Stored records –
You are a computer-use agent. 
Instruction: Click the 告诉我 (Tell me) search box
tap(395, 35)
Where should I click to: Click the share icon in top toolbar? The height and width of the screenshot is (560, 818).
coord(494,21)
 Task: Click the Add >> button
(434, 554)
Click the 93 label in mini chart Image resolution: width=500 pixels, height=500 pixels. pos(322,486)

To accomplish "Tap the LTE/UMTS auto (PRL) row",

--

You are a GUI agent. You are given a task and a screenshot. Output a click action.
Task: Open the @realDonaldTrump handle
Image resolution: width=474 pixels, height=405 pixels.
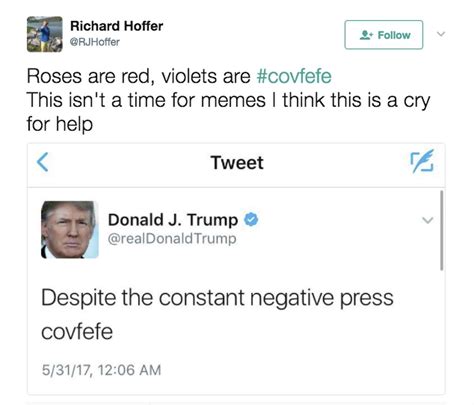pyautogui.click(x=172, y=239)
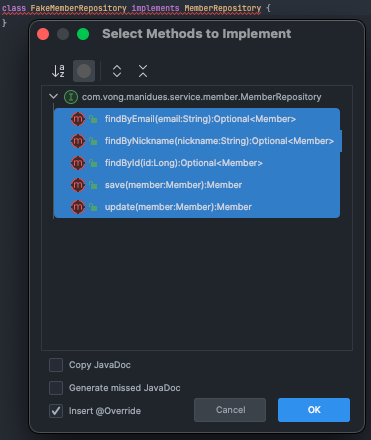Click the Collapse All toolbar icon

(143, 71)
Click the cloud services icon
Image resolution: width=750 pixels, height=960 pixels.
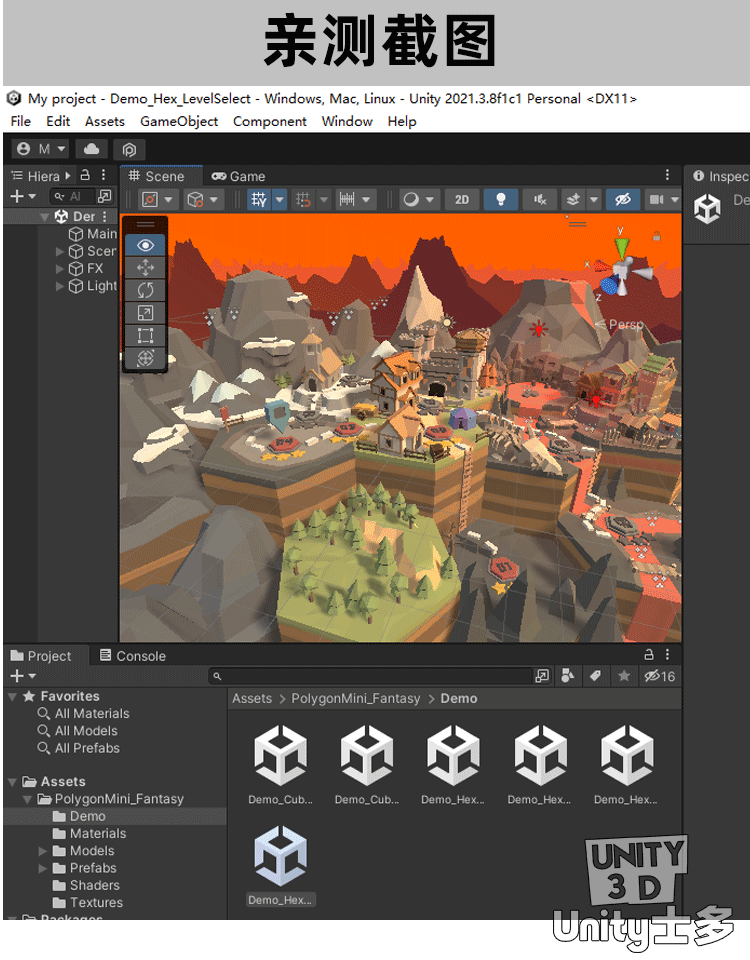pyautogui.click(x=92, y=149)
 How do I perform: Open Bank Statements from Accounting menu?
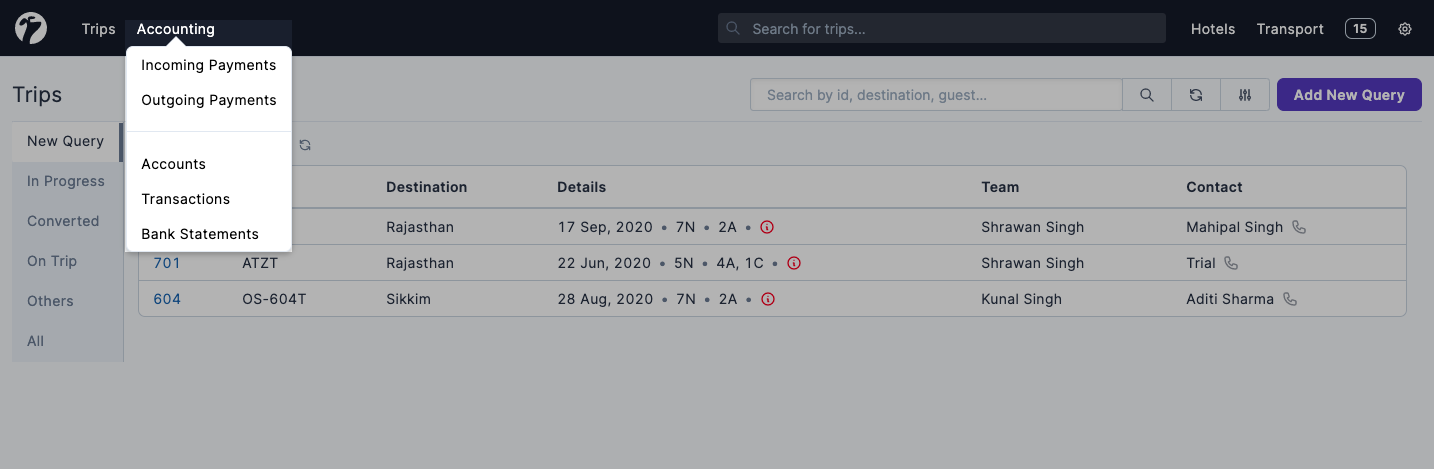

WORK ORDER –
From the entries above, restate word for word the lines from the line containing "Task: Click the Add >> button" to the line containing "the LTE/UMTS auto", both ends included, and nothing more.

WRITTEN REPLY –
 Task: Click the Add >> button
(434, 554)
Click the 93 label in mini chart Image resolution: width=500 pixels, height=500 pixels. pos(322,486)

To accomplish "Tap the LTE/UMTS auto (PRL) row",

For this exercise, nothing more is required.